The injured plaintiffs brought an action in trespass against James Lotito, the producer of the fireworks exhibition, and the lower court entered a nonsuit on the ground that they had not proved that the man who shot the fireworks was guilty of negligence. This Court has refused to lift the nonsuit.

In affirming the nonsuit this Court has imposed on the plaintiffs requirements of proof which are not justified by law. A pedestrian on the sidewalk who is knocked down by an automobile climbing the curb does not have to prove that the operator of the car was intoxicated or asleep or purposely ran him down. The *529fact that the automobile was where it absolutely had no right to be is enough to place upon the motorist the burden of explaining how and why he was where he was.
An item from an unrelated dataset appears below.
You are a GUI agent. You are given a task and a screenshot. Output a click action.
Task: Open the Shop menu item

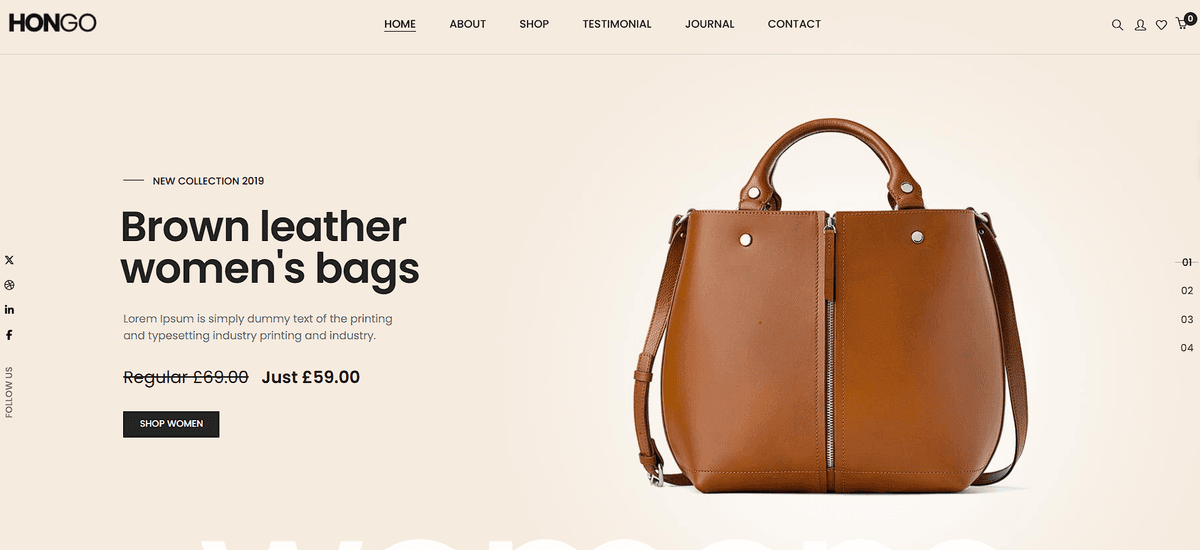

This salutary rule of law has been stated many times by this Court: “When the thing which causes the injury is shown to be under the management of the defendant, and the accident is such as in the ordinary course of things does not happen if those who have the management use proper care, it affords reasonable evidence, in the absence of explanation by the defendants, that the accident arose from a want of care.” (Kotal v. Goldberg, 375 Pa. 397).

The Majority Opinion says: “The accident was not of such a nature that it can be confidently be assumed, in the absence of proof, to have been due to defendant’s negligence. Consistent with the record in this case, it could we feel, just as reasonably be concluded that the unfortunate occurrence is owing to latent defects in the fireworks themselves, a situation for which the defendant would not be legally answerable.”

Yes, there could have been latent defects in the fireworks but it was up to the defendant to exculpate himself from responsibility by showing that he exercised proper care under the circumstances.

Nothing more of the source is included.